> _PASSAGE_
---------------

Express & Star

WI transported back in time to hear about forgotten hero

When Penkridge WI met this month they were transported back to World War I with a talk by David Gethin on “Woodbine Willie.”

David Gethin and Penkridge WI president Vicky Atkins. Photo: Penkridge WI

Reverend Geoffrey Anketell Studdert Kennedy, an Anglican army chaplain, initially posted in a respite camp, was nicknamed Woodbine Willie for giving the troops cigarettes, also a New Testament to lift their spirits before they went back to the front line.

He funded this himself, although his parish also collected for the work, and it is estimated he gave away 280,000 cigarettes worth £43,000 today.

When he moved to the front himself in a medical team, he would comfort the injured and dying men in “no man’s land” and he was recognised for his bravery with the Military Medal.

---------------

Stored data
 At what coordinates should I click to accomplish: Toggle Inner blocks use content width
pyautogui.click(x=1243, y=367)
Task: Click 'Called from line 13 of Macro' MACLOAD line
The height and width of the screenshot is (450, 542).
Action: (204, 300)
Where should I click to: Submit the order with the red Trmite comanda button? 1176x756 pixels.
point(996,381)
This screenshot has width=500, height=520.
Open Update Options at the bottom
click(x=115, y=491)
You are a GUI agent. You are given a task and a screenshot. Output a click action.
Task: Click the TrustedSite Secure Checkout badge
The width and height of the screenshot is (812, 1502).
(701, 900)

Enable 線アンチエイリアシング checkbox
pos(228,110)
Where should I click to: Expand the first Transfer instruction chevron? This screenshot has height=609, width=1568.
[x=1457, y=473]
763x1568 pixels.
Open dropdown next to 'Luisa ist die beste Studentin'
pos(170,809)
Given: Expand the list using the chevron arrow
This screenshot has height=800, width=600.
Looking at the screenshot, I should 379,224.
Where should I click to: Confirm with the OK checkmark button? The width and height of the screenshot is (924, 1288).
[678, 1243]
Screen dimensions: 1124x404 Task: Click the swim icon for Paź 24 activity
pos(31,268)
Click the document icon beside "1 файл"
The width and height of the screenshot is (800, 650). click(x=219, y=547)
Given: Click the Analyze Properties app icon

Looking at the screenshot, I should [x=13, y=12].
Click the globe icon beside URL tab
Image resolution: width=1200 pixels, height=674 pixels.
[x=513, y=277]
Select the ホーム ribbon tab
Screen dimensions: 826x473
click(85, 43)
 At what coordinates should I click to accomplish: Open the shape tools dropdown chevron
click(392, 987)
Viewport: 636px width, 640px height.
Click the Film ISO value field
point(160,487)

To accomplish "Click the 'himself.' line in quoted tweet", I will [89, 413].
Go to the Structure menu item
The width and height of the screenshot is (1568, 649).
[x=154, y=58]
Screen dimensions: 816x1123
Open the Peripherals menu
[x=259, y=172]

---------------

Carry on the news article about the Penkridge WI talk on Woodbine Willie, starting right after its final sentence.

> _OUTPUT OF THE EXERCISE_
He had a lifelong desire to help the poor. His wife once met him carrying his own bed down to someone who didn’t have one! After the war he worked for the Industrial Christian Fellowship and put his efforts into improving the lot of the men who had fought in the war. Known internationally for his work in the war, he travelled widely to speak all over the British Isles, Europe, USA, and Canada.

He died in 1929 from flu in Liverpool aged 46 and thousands came to pay their respects in the cathedral there. At his burial in his parish church in Worcester thousands attended again, throwing woodbines on the cortege. It was a fascinating story of a forgotten hero.

Penkridge WI meet next on Monday, 1 July at 7.30pm in Penkridge Reading Rooms and we will be entertained by Alton Bell Ringers. Visitors are always welcome.